BEGIN Task input

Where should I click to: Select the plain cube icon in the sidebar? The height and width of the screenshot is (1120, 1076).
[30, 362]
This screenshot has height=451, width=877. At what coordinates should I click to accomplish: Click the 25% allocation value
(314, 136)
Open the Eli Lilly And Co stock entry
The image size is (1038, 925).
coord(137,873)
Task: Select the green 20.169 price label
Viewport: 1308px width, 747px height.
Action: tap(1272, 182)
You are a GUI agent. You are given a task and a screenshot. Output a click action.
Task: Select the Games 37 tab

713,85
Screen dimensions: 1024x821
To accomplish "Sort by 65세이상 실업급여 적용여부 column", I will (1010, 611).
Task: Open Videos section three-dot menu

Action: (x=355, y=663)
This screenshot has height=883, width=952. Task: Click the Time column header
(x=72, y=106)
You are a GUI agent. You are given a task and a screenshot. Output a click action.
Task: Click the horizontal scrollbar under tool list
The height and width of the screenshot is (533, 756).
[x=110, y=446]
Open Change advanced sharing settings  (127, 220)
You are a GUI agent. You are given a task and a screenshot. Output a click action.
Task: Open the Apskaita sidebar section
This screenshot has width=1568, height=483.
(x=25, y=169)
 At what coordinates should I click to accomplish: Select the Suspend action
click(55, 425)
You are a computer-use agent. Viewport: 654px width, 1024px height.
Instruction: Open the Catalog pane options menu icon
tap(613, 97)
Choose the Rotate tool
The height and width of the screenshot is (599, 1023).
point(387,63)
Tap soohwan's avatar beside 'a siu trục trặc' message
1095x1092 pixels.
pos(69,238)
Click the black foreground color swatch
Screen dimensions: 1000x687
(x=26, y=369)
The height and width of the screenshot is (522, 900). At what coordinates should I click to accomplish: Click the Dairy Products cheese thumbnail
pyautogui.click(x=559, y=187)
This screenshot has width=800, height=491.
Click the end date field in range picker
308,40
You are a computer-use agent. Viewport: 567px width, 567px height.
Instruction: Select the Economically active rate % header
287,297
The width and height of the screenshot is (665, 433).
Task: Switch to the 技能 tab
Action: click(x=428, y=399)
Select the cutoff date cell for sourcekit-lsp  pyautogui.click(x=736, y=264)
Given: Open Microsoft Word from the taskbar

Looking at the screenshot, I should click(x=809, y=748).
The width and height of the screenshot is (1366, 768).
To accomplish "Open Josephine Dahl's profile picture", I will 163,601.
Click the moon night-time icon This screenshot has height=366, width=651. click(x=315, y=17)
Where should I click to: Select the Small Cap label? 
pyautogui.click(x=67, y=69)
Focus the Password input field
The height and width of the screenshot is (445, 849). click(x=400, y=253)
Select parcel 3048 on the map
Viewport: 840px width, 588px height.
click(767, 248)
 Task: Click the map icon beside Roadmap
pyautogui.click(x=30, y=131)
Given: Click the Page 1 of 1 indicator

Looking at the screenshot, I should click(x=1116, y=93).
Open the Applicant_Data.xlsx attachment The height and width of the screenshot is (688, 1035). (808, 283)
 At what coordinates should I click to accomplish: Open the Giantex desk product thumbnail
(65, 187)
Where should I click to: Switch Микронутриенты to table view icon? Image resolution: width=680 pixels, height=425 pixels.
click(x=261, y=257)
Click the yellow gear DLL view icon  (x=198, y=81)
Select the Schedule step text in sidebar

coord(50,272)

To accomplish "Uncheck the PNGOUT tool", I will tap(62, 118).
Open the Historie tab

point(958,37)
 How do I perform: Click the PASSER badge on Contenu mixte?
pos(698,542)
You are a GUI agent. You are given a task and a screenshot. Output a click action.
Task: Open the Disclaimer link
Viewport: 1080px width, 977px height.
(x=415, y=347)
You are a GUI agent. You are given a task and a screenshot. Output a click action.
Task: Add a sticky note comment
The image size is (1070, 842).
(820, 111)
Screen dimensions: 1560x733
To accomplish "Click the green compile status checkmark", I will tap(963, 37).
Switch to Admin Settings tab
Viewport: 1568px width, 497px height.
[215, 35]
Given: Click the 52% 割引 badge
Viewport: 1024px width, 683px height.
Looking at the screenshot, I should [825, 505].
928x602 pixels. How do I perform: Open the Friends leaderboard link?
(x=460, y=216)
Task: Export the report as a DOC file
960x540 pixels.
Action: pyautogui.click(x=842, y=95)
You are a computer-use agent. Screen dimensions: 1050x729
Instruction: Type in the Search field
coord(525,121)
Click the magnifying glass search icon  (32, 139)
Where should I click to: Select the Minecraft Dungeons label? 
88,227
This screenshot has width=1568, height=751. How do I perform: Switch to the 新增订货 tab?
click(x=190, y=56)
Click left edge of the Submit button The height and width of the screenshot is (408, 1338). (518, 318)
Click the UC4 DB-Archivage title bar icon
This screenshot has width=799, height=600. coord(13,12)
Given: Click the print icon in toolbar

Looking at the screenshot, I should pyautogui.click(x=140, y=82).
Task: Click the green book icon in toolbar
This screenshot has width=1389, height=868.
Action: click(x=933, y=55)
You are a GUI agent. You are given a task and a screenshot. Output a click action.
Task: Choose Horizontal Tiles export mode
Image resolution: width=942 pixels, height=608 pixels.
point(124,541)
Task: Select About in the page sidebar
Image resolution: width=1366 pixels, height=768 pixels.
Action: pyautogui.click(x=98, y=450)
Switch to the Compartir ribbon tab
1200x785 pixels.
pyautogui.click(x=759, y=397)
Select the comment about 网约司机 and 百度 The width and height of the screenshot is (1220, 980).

END Task input

▶ [Task to complete]: Give back exactly the lines above starting at the line where "The width and height of the screenshot is (1366, 768)." appears and ending at the line where "Click the moon" appears, both included, with no other lines.

▶ [Finished exercise]:
The width and height of the screenshot is (1366, 768).
To accomplish "Open Josephine Dahl's profile picture", I will 163,601.
Click the moon night-time icon This screenshot has height=366, width=651. click(x=315, y=17)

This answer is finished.